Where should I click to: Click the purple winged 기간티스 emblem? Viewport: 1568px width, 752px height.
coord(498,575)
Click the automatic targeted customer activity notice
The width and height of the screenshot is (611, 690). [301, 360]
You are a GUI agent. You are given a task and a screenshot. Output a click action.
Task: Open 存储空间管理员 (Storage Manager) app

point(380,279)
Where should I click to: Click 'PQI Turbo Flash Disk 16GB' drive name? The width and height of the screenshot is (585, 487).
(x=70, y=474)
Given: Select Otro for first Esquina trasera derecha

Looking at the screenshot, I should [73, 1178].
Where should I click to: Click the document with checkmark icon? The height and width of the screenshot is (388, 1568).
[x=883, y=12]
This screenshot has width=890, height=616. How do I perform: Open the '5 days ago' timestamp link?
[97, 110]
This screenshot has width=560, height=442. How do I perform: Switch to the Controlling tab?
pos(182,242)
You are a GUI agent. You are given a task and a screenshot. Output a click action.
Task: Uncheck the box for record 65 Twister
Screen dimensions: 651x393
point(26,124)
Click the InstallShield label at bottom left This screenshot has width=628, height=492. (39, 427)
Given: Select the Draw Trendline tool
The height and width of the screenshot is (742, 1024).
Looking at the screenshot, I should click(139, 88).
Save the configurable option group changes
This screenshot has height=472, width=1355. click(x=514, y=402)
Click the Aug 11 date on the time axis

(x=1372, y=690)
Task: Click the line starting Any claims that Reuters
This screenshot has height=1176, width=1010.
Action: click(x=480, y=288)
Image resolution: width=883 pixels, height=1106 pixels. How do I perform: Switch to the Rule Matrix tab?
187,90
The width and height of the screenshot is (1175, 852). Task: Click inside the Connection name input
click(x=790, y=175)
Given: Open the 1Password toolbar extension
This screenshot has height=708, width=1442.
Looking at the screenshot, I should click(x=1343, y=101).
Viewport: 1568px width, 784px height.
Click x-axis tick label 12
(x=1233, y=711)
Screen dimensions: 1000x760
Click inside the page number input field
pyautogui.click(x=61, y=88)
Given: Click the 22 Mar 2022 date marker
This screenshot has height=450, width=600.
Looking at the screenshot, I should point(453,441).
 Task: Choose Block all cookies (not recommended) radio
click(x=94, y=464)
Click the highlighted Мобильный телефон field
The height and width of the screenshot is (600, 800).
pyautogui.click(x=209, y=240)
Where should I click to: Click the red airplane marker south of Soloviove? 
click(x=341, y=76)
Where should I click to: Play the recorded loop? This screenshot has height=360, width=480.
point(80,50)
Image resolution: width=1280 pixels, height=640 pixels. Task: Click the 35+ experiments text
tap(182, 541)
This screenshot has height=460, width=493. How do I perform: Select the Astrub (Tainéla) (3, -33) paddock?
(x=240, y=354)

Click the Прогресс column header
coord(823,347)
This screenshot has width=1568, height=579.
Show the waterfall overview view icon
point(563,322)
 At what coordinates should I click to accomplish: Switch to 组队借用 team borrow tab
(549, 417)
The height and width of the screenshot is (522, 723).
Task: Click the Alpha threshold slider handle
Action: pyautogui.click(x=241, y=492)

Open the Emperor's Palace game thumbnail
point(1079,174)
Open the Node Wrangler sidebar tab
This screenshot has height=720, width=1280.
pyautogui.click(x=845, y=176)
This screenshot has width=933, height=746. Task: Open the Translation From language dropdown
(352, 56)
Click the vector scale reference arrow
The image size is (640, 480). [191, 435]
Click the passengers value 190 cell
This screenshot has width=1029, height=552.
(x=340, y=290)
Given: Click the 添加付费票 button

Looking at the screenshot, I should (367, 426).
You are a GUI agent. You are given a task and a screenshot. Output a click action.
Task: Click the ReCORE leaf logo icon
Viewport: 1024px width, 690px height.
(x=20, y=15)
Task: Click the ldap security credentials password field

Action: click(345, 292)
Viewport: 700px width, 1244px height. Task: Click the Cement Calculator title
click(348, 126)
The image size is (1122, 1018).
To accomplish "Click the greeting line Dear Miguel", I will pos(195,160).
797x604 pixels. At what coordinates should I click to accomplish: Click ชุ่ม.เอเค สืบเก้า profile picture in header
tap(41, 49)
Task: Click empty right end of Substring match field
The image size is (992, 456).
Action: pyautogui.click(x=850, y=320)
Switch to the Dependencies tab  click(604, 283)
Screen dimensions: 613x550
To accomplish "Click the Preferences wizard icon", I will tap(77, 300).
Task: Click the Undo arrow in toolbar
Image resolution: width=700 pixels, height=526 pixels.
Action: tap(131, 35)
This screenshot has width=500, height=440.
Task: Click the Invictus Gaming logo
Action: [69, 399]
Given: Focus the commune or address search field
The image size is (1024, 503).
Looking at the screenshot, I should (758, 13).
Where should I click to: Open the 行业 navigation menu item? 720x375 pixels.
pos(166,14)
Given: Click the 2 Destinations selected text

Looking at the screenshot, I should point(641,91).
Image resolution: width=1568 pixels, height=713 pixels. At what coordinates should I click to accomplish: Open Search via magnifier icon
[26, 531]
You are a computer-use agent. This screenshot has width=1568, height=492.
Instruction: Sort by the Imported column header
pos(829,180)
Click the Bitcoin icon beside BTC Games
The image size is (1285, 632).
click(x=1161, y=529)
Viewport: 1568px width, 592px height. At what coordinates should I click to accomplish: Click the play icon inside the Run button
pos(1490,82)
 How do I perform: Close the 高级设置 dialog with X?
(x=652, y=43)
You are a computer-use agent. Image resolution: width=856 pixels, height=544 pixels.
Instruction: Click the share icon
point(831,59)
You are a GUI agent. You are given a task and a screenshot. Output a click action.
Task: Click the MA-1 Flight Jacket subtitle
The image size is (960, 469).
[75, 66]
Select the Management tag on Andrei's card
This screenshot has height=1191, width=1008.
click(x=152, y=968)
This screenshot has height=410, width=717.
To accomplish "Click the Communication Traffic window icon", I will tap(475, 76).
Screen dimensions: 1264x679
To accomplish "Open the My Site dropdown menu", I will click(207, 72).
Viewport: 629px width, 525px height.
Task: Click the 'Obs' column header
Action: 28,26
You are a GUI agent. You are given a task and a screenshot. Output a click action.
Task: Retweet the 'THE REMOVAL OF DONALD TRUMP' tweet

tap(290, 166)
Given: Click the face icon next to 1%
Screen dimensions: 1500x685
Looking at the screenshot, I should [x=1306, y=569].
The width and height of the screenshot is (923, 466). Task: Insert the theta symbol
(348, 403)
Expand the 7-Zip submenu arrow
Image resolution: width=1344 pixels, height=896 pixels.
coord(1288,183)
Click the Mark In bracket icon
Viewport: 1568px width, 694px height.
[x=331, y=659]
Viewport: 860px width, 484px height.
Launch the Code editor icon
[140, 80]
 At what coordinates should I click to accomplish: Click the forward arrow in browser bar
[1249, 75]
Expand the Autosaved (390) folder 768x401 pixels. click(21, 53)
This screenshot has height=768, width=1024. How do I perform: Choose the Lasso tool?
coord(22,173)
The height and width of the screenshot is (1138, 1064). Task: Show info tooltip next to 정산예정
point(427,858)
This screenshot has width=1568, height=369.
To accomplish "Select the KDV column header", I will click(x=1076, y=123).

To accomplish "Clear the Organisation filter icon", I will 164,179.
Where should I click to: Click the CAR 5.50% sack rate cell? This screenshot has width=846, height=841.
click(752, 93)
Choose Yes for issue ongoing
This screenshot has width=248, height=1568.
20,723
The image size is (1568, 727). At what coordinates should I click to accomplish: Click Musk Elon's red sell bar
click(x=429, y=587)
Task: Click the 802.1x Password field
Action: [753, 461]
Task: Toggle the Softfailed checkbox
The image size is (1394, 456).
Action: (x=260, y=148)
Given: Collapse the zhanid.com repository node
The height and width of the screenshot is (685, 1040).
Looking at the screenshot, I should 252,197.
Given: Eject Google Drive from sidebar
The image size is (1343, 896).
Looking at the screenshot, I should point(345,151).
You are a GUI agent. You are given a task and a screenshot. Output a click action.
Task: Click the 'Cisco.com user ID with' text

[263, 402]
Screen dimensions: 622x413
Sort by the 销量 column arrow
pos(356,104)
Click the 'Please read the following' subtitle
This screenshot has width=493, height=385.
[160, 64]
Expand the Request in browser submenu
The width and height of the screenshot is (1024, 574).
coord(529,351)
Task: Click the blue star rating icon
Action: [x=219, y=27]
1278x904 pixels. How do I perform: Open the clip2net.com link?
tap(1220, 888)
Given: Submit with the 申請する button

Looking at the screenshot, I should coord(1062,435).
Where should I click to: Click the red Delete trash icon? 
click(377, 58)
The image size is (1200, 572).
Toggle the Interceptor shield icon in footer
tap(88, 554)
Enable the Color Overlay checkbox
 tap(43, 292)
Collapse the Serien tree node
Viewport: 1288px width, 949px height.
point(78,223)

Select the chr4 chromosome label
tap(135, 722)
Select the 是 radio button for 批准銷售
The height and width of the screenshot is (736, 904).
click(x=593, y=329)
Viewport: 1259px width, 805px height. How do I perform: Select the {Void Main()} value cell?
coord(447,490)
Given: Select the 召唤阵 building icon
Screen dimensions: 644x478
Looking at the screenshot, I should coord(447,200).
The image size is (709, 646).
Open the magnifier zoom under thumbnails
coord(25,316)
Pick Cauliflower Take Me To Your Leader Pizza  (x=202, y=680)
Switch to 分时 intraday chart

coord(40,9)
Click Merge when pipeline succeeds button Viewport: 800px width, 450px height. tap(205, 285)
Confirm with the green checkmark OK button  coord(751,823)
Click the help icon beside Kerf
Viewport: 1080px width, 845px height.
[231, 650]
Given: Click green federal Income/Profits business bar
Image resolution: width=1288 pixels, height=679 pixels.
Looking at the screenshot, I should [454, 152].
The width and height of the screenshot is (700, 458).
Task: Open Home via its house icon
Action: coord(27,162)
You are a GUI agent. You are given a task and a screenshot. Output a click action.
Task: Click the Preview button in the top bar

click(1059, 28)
###
WHAT THE TASK REQUIRES :: Retype, exactly and in full, the lines above from the one containing "Where should I click to: Click the CAR" through the one containing "Expand the Request in browser submenu".

THE COMPLETED TASK ::
Where should I click to: Click the CAR 5.50% sack rate cell? This screenshot has width=846, height=841.
click(752, 93)
Choose Yes for issue ongoing
This screenshot has width=248, height=1568.
20,723
The image size is (1568, 727). At what coordinates should I click to accomplish: Click Musk Elon's red sell bar
click(x=429, y=587)
Task: Click the 802.1x Password field
Action: [753, 461]
Task: Toggle the Softfailed checkbox
The image size is (1394, 456).
Action: (x=260, y=148)
Given: Collapse the zhanid.com repository node
The height and width of the screenshot is (685, 1040).
Looking at the screenshot, I should 252,197.
Given: Eject Google Drive from sidebar
The image size is (1343, 896).
Looking at the screenshot, I should point(345,151).
You are a GUI agent. You are given a task and a screenshot. Output a click action.
Task: Click the 'Cisco.com user ID with' text

[263, 402]
Screen dimensions: 622x413
Sort by the 销量 column arrow
pos(356,104)
Click the 'Please read the following' subtitle
This screenshot has width=493, height=385.
[160, 64]
Expand the Request in browser submenu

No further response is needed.